General CS Notes: The Hardware-Software Interface

Using this as a catch-all for “everything going on under the hood of a program,” so it’ll include lower-level process and OS-level stuff as well. May split off if there’s a good boundary, but easier not to at first.

Stack / heap

From the program’s perspective, there’s stack vs heap for where data is stored. The CPU doesn’t—in general—care about stack vs heap, or the cache vs RAM memory hierarchy. It just reads/writes from/to addresses.

The stack stores one top-level block of OS-written program/system metadata (args, env, name, page size, some random bytes), plus a frame for each function. Each frame has: stack metadata (ret and prev frame addrs), function-local vars and args, previous register values. (Interestingly: some registers are saved by the caller (volatile), and some by the callee (non-volatile; if it wants to use them).)

The heap stores larger data (allocated, arbitrary lifetime). (Interestingly, malloc is typically in userspace!)

In virtual address space, stack grows down from high (0xFFFFFFFF) and heap grows up from low. Stack and heap are typically read/write, but not executable (exception: JITs execute on heap). (Code lives in its own memory place (“text”), is read-only and executable.) The CPU doesn’t really care about where the stack/heap are; just memory addrs.

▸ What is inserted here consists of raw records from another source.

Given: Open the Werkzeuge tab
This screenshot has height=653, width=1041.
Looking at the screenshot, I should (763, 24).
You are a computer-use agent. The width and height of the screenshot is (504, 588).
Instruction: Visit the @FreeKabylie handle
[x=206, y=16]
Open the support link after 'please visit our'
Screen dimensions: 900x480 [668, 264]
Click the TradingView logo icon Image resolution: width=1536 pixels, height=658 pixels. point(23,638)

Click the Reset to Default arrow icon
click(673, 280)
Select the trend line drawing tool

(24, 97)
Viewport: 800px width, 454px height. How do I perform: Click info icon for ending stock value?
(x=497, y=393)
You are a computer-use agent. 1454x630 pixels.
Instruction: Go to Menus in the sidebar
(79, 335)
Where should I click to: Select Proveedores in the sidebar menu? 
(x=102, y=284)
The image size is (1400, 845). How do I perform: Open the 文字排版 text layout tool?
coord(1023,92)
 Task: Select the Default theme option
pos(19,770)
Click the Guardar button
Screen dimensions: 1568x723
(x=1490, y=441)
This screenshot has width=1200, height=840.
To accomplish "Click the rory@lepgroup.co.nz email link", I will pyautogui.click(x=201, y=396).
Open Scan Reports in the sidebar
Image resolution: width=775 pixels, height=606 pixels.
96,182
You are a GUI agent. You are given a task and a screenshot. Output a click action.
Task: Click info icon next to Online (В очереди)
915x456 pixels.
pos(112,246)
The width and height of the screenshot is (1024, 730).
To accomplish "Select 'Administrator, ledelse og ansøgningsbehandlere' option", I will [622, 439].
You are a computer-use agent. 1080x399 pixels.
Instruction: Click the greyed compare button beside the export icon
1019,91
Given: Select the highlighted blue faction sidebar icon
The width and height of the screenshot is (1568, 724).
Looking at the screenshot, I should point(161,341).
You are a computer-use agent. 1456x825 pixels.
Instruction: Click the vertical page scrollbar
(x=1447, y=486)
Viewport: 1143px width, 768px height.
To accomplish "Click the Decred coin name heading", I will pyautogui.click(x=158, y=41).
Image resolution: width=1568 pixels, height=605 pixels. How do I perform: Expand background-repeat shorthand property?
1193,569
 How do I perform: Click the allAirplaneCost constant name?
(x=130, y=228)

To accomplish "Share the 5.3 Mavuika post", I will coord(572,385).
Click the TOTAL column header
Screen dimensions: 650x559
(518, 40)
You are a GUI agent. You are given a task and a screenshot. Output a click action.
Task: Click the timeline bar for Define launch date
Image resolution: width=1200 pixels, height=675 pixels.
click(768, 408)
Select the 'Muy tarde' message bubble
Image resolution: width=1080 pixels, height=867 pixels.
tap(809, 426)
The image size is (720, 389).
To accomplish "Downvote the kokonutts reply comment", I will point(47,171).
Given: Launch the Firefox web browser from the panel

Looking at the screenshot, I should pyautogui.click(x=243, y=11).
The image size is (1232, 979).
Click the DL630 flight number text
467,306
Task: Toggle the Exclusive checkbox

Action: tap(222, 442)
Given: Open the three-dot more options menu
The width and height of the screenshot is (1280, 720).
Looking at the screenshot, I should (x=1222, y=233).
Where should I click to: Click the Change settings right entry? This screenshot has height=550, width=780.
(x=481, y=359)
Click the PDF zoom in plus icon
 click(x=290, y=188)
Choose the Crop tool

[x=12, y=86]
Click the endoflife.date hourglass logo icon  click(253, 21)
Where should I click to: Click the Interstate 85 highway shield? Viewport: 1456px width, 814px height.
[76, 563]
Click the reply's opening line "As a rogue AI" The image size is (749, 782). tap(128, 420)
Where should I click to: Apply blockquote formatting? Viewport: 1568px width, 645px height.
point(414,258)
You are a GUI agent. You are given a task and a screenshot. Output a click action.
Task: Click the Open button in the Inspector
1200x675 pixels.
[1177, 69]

Both stack and heap support read/write memory operations. But many operations do explicitly operate on the stack. E.g., push/pop/call/ret read/write the stack pointer, and read/write the memory there. The OS sets up the stack, and the compiler emits code for managing the stack.

TODO: Add later:

“Virtual Memory Areas (VMAs) - kernel data structures tracking each mapped region (stack, heap, libraries, etc.)”
/proc/[pid]/maps mapped regions for a process
/proc/[pid]/status memory usage summaries.

Memory hierarchy

The memory hierarchy has different access speeds. Registers fastest (no delay), then L1, L2, L3 caches, RAM, disk, network. Furthermore, chunks of memory are loaded into faster at a time (pages; usually 4KB, though can tune up to MBs or GB). So accessing sequential values in a loaded page is fast — of course, must be done while the page is still there. (Spatial and temporal locality.)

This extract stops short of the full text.